[[ Text excerpt, beginning ]]

12-09-23 – Neuroimaging (look at slides for cross-sectional images) Flashcards
Learning outcomes
- Explain, simply, the basic principles to generate images by CT and MRI
- Compare and contrast the CT and MRI with regard to advantages, disadvantages, indications and contraindications
- Explain the principles of neuro MRI acquisition and interpretation
- Demonstrate the “ABCS” system for interpreting head CTs and MRI
- Identify the key anatomical features seen in normal head CTs and MRI
How often are x-rays currently used in neuroimaging?
- X-rays don’t have any role/a very small roll in neuroimaging at the moment
What are 3 uses of brain imaging techniques?
What do certain scans show?
What are 3 factors to consider regarding neuroimaging?
- 3 uses of brain imaging techniques:
1) Locating cysts and tumours
2) Finding oedema and haemorrhage
3) Identifying the effects of a stroke - Certain scans show the structure, some function, and some both
- 3 factors to consider regarding neuroimaging:
1) Availability
2) Practicality and cost
3) Side effects
Orientation. Images in what planes are needed to generate an image of the brain?
- Orientation
- Images in the sagittal, transverse, and coronal plana are needed to generate an image of the brain
Computerized tomography (CT) scans.
What do CT scans use to generate images of the body?
What are 2 advantages of CT scans?
What is a disadvantage of CT scans?
- Computerized tomography (CT) scans.
- CT scans use X-rays (only in the axial plane) and a computer to create detailed images of the body
- 2 advantages of CT scans:
1) Fast
* Takes about 0.3 seconds to image a single slice
* Up to 64 slices per rotation with 64 slice CT scanner
2) Widely available
- Disadvantage of CT scans - Ionizing radiation
How is radiation dose measured?
What is the head CT radiation dose?
What is radiation risk factor?
What should we consider in the follow up for a tumour?
What is photon-counting CT?
- Radiation is measured in Sievert (Sv) unit
- CT head radiation dose ≈ 200 x CXR (chest x-ray) dose
- Radiation risk factor = total lifetime risk of radiation-induced fatal cancer for the general population (0.05% per mSv (1 in 20000))
- Consider follow-up scan to assess a tumour
- Photon-counting CT is a new advancement in CT that uses far lower doses of radiation, but it is very rare and is currently not available in the UK
What planes are images acquired in for CT scans?
What is radiological convention?
What is the radiological convention for CT scans?
- Images in CT scans used to be acquired in the Orbitomeatal plane, now in the supraorbitomeatal plane (line from the top of the orbit to the External acoustic meatus (EAM))
- This change is due to radiation affecting the lens of the eye in the orbitomeatal plane
- Images are acquired in the axial plane but can be reconstructed
- Radiological convention describes the orientation of scans, so that we know where structures are located
- The radiological convention of CT scans are axial slices viewed ‘as if from the foot of the bed’ - Right side of image is the Left side of the patient and vice versa
What scale are CT scans?
How are CT scans generated? What is HU?
What tissues is the CT not good at displaying?
Why is this?
- CT scans are grey scale x-ray images, meaning they range from very bright (white), to very dark (black)

[[ Text excerpt, end ]]

Required work
#1 In the neuroimaging flashcards, what unit is radiation measured in?
#2 Decide whether each statement agrees with the neuroimaging flashcards, and quote the words that settle it: (a) A CT scan takes about 0.3 seconds to image a single slice. (b) Photon-counting CT is now widely available in the UK. (c) CT images are currently acquired in the orbitomeatal plane.
#3 Copy the part of the neuroimaging flashcards from "- Orientation" up to and including "disadvantage of CT scans?", word for word.

[[ Data, beginning ]]

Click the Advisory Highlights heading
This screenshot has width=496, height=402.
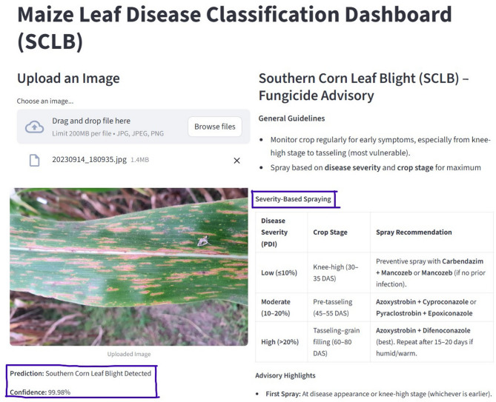pyautogui.click(x=285, y=375)
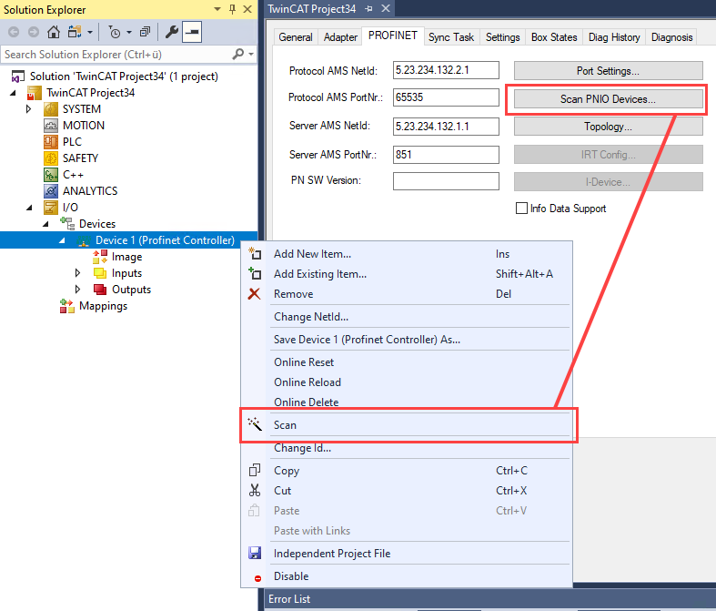716x611 pixels.
Task: Pin the Solution Explorer panel
Action: (231, 9)
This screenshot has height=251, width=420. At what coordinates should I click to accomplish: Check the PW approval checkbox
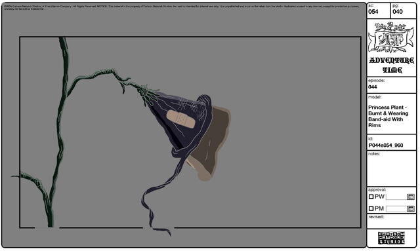point(371,197)
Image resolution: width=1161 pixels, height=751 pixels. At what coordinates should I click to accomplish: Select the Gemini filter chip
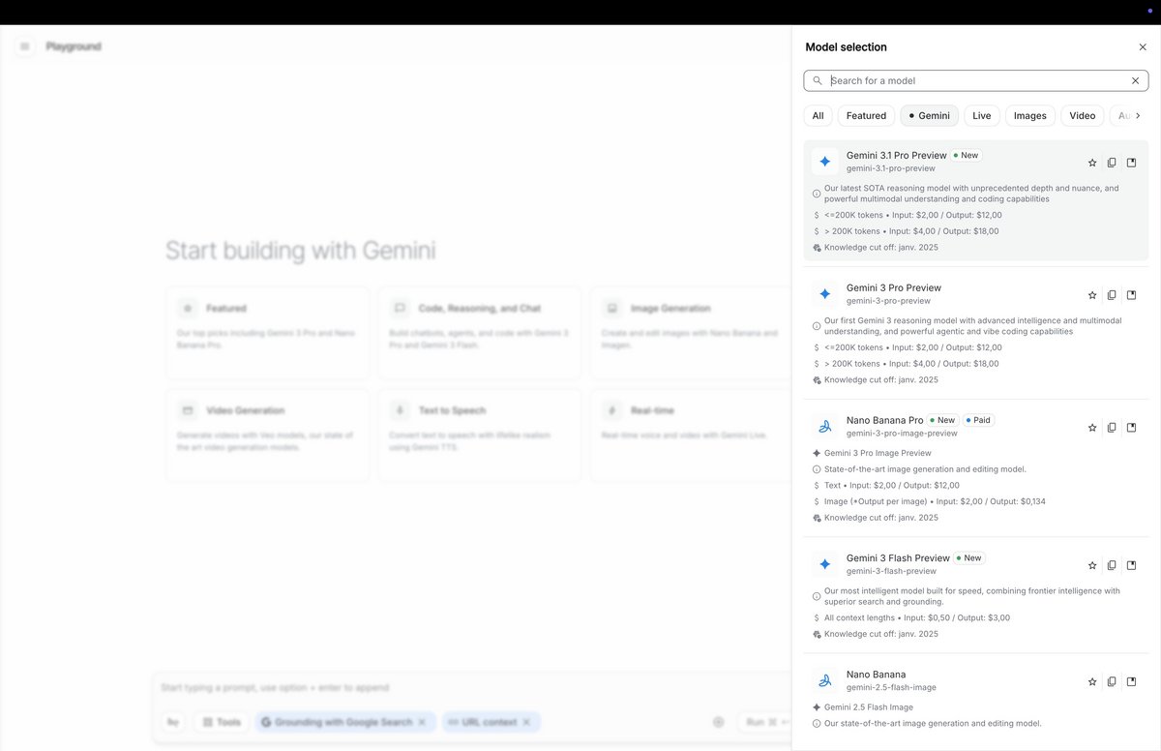tap(929, 115)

[[ Data, end ]]

Solution set
#1 Sievert (Sv)

#2
(a) Yes: "Takes about 0.3 seconds to image a single slice"
(b) No: "it is very rare and is currently not available in the UK"
(c) No: "Images in CT scans used to be acquired in the Orbitomeatal plane, now in the supraorbitomeatal plane"

#3
- Orientation
- Images in the sagittal, transverse, and coronal plana are needed to generate an image of the brain
Computerized tomography (CT) scans.
What do CT scans use to generate images of the body?
What are 2 advantages of CT scans?
What is a disadvantage of CT scans?